Reading passage —
══════

Struggle repaying loans has significant mental health repercussions. Almost one-quarter of all borrowers reported regret about taking out loans, over 40% experienced stress, 20% reported hopelessness over repaying loans, and less than 40% said their education was worth the financial cost. Women, Black and LatinX borrowers, and those without a bachelor’s degree experienced higher levels of regret, stress, and hopelessness, and perceived less worth in their education.

How student loan debt perpetuates cycles of inequity

While we’ve made progress in improving access to higher education for students from under-resourced communities in recent years, decades of inequity have left a mark. Based on our research, the impact of student loans has long-lasting — and potentially generational — financial, personal, and psychological effects on borrowers’ lives, especially among particular groups of borrowers, such as Black and LatinX borrowers, women, and borrowers without a bachelor’s degree. 

We know that inequality persists across generations. Historic labor injustice, long-standing inheritance laws, and the significance of social networks mean that some families not only have more financial capital to pass on but also more privileged experiences and social networks to share with their children.

For some borrowers, therefore, it can take generations for a degree to pay off. It’s no wonder many are questioning whether higher education is worth it. With better support for student loan borrowers, however, we can make progress on closing these inequity gaps. 

Supporting student loan borrowers

Policy leaders, student advocates, and higher education institutions all have a role to play in changing the disproportionate impact of student loan debt on borrowers. Potential solutions include:

  • College affordability: After adjusting for currency inflation, college tuition has increased almost 750% since 1963. If college costs less, borrowers would have lower loan amounts and be able to pay them off faster. Providing more affordable higher education options will require reimagining learner pathways to become more flexible and provide marketable skills more quickly. 
  • Wrap-around support: Helping students with non-education-related basic needs expenses like rent, food, and utilities is directly tied to student success, especially for learners furthest from opportunity.

══════

Work to do —
• A. In the piece on student loan debt, by how much has college tuition risen since 1963 after adjusting for inflation?
• B. Pick up the piece on student loan debt after its last sentence and keep writing.

Given material —
══════

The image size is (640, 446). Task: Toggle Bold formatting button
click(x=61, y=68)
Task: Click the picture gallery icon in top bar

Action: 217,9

══════

The responses —
• A. Almost 750%.

• B.
  • Financial literacy: In another report, we found that many borrowers faced a significant information gap about repayment support and options. Borrowers need better information on and support with loan repayment options. This responsibility must be shared by higher education institutions, borrower advocates, loan providers, and, even, employers who play an important role in establishing their employees’ long-term financial wealth through their employee benefit programs.
  • Employer support: Supporting employees with their student loan debt can benefit employers and reduce voluntary turnover expenses. Federal programs allow employers to do more than educate their employees on student loan repayment. Federal policies give employers a tax incentive to assist with their employee’s loan repayment. Public sector and non-profit employers can certify their employees as eligible for loan forgiveness. And, with the Secure 2.0 Act that went into effect early this year, employers can now accept their employees’ student loan payments as the match payment for their retirement account, allowing borrowers to build retirement by paying back their student loans. 

Investing in education should lift you up, not drag you down. But for borrowers who haven’t earned a bachelor’s degree, women, Black individuals, and LatinX individuals, student debt can become an anchor. Improving access to opportunity shouldn’t require drowning in debt. To truly expand access to opportunity, we must take a hard look at what education is costing students today and push for a combination of policies and financial support that lets students invest in their future — without putting it at risk.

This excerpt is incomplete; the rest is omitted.